Stupeur! Ils ont embarqué la veille au port de commerce. Retour au domicile et rapidement avec Yves LE GUEN (Youenn ), son voisin, et Jean BRETON de Ty-colo, direction Le Conquet.

Le départ...
Le Conquet est en effervescence. J. JACOPIN est frappé par le nombre de vélos entreposés près de l'hôtel Ste Barbe.
J. VENEC, J. JESTIN et J. GOURMELON à leur arrivée y ont retrouvé des jeunes de St Pierre. Ils “font la masse” entre eux, s’achètent de la nourriture, cassent une croûte sur la plage et consomment la bouteille de cognac.
Il y a des tensions, notamment avec des officiers de marine car les militaires et ceux qui ont passé le Conseil de révision sont prioritaires pour embarquer sur des bateaux en partance vers l’Angleterre.
Mais après bien des soucis et inquiétudes, un bateau de Lampaul, en fin d’après-midi, assure une liaison avec Ouessant et y amène J. VENEC, J.. GOURMELON, Youenn et quelques autres .
J. JACOPIN, lui, a passé son Conseil de révision aussi a-t-il quitté Le Conquet avant son ami Youenn.
Mais quelle ne sera pas sa surprise, plus tard, de découvrir que Youenn est arrivé avant lui en Angleterre, équipé d’un superbe blouson de la Royal Air Force récupéré lors du voyage.
Pour quitter Ouessant ce sont les mêmes règles de priorité, J. JACOPIN y passera une demi-nuit et embarquera sur un chalutier Belge.
Levés à 1 Heure, J. VENEC et une trentaine d’autres embarquent à 5 heures sur un autre chalutier Belge. Couchés sur le pont, ils ont froid.

L’Angleterre...
Arrivée le 20 au soir à Plymouth : débarquement, contrôle, direction hôpital en autocar, hygiène et puis le train pou rejoindre Londres deux jours après.
Logés dans une école, J. VENEC et ses collègues se retrouvent avec de nombreux jeunes venant de différents horizons, notamment de Bretagne et d’autres Quilbignonnais qui n’ont pas transité par Ouessant.
Ils sont jeunes, l’ambiance est joyeuse dans cette école où ils resteront une dizaine de jours.
J. JACOPIN a suivi un parcours similaire. Un officier de l'état-major leur annoncera que ceux qui ne veulent pas s’engager pour la durée de la guerre pourront être reconduits en Afrique du Nord sans problème. De là, ils rejoindront la métropole.

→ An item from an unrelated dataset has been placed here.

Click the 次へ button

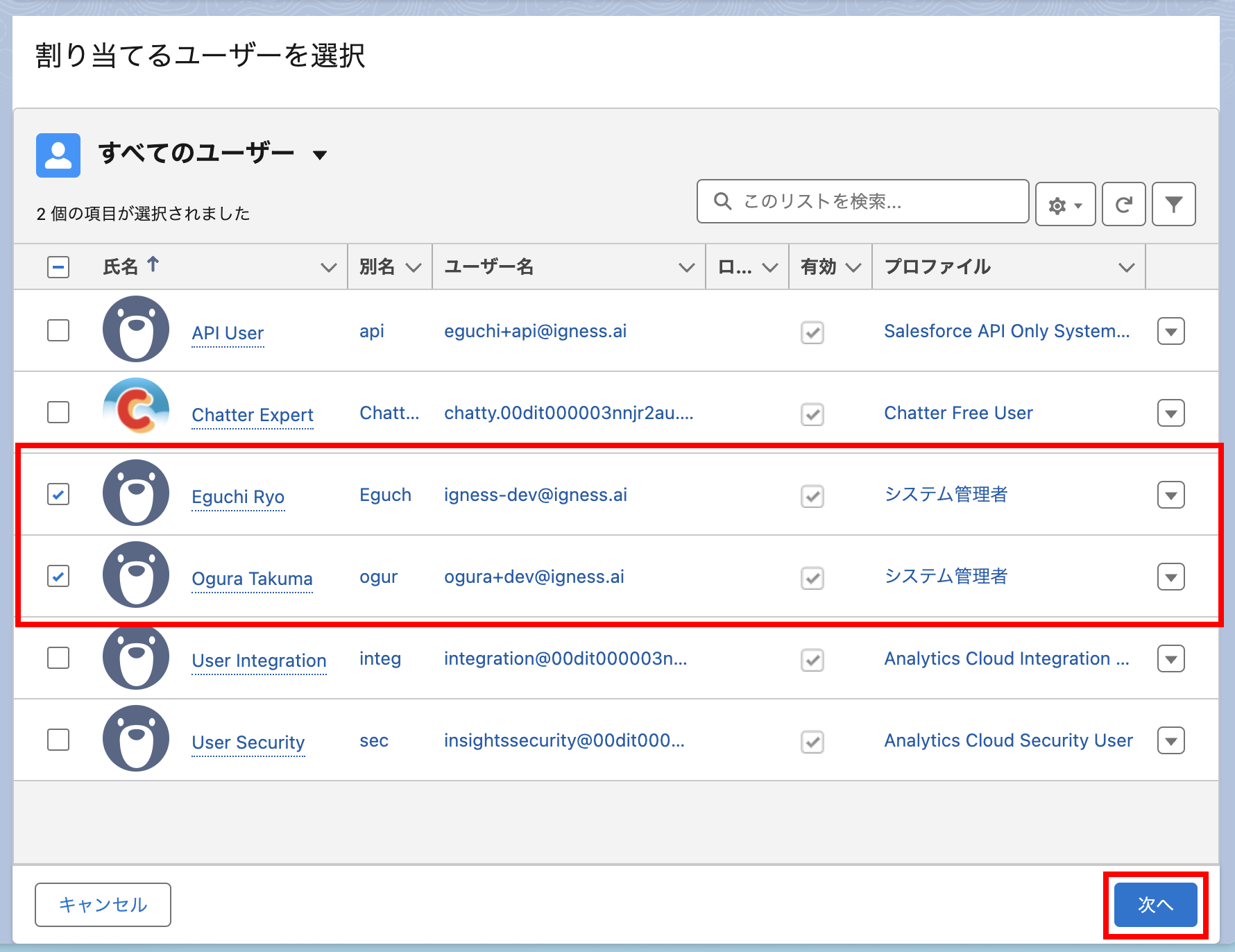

Affectations pour le combat...
Tous ceux qui veulent continuer sont ensuite envoyés dans un grand dépôt, à “L’Olympia”, et là, les bureaux de recrutement des différentes armées s’offrent à eux.
Le 6 Juillet, ils reçoivent la visite du Général De Gaulle.
Le 14 Juillet J. JACOPIN qui n’a toujours pas reçu son habillement défile avec les habits civils de J. VENEC hospitalisé. Il a gardé le souvenir du “froc banane”.
C’est que vu l’urgence du départ, ils n’ont pas eu le temps de prendre sac ou valise et les “rechanges” manquent.
Puis ce sera les affectations, la dispersion. J. JACOPIN sera de campagne de Palestine, Syrie, Libye, Tunisie, d’Italie et de France en participant au débarquement en Provence en 1944.
J. VENEC rejoindra Moscou par les convois maritimes du grand nord et il sera affecté à la mission française en Russie, puis à Beyrouth.

Cet article ne voulait traiter que le départ mais chacun devine qu’il y a bien plus à écrire sur les personnes citées et sur d’autres jeunes de St Pierre des années 40, qui n’ont pas craint de se lancer dans la tourmente.